To implement this calculation for a conjugated linear polyenes (e.g., butadiene) in a FORTRAN program, we name variable  N_C as NC, k as K, n_k as NK, e_k as EK, a as ALPHA, b as BETA. For such linear conjugated polyenes, we have n_k = 2 for k less than or equal to N_C/2 (N_C is obviously even here), and n_k = 0 for k > N_C/2. Further for butadiene specifically, N_C = 4. So we have the following FORTRAN program for delocalization-energy calculation of butadiene:

C     Calculation of delocalization-energy for butadiene (NC = 4)
      NC = 4
      WRITE(*,2)
 2    FORMAT(/1X,'Enter values of alpha and beta:')
      READ(*,*) ALPHA, BETA
      E = 0.0
      DO 3 K = 1,NC,1
        EK = ALPHA + 2.0*BETA*COS(FLOAT(K)*3.1416/(FLOAT(NC)+1))
        NCHalf = NC/2
        IF (K .LE. NCHalf) THEN
          NK = 2
        ELSE
          NK = 0
        ENDIF
        WRITE(*,*) 'Level No.:',K,' No. of e-:',NK
        E = E + FLOAT(NK)*EK
        WRITE(*,*) 'H-MO Energy is:',EK
        WRITE(*,*) 'Tot.

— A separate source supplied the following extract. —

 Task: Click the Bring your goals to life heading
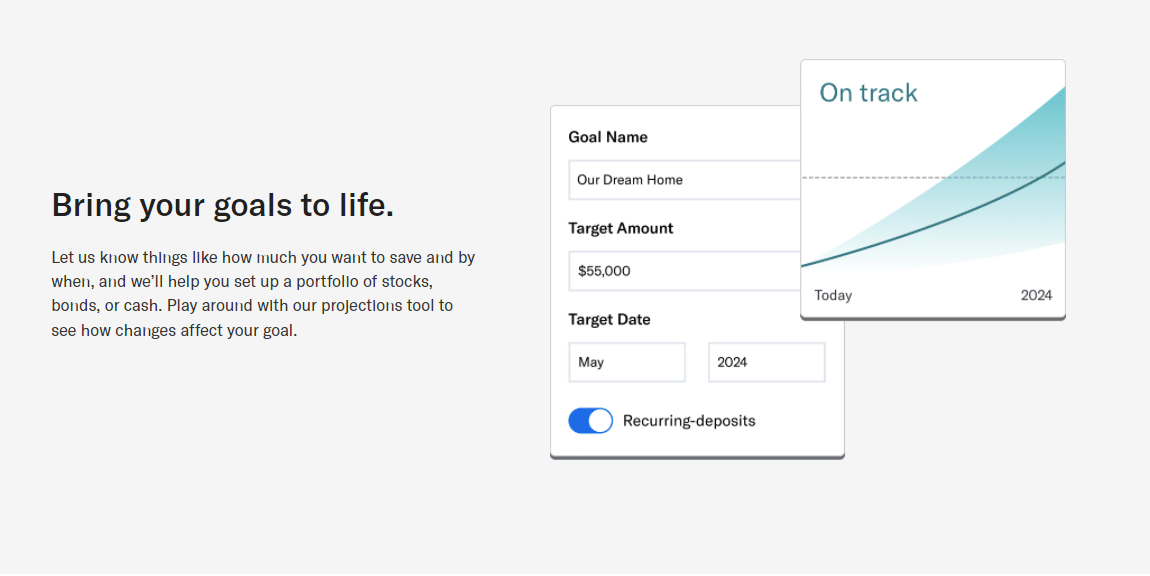point(223,205)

Huckel Energy is:',E
 3    CONTINUE
      ELOC = FLOAT(NC)*(ALPHA+BETA)
      EDL = E - ELOC
      WRITE(*,4) EDL
 4    FORMAT(/1X,'Delocalisation Energy:',1X,F15.7)
      STOP
      END

2006: Whether a given conjugated cyclic organic molecule is aromatic:
Whether a conjugated cyclic organic molecule is aromatic is or not is known by the simple consideration of whether the number of pi-electrons there equals (4n+2), where n is a non-negative integer (the Huckel 4n+2 rule). Thus we need to consider the number of pi-electrons (say, NoPiEl) in the molecule, and starting from n = 0, check whether that number equals 4n+2. So the FORTRAN program is as follows: 

C     Whether a conjugated cyclic organic molecule is aromatic
      WRITE(*,2)
 2    FORMAT(/1X,'Enter the number of pi-electrons in molecule:')
      READ(*,*)NoPiEl
      NArom = 0 
      DO 3 N = 0,200,1
        NTest = 4*N + 2
        IF (NTest .EQ. NoPiEl) THEN
          NArom = 1
        ENDIF
 3    CONTINUE
      IF (NArom .EQ. 1) THEN
        WRITE(*,4)
 4      FORMAT(/1X,'The molecule is aromatic')
      ELSE
        WRITE(*,5)
 5      FORMAT(/1X,'The molecule is not aromatic')
      ENDIF
      STOP
      END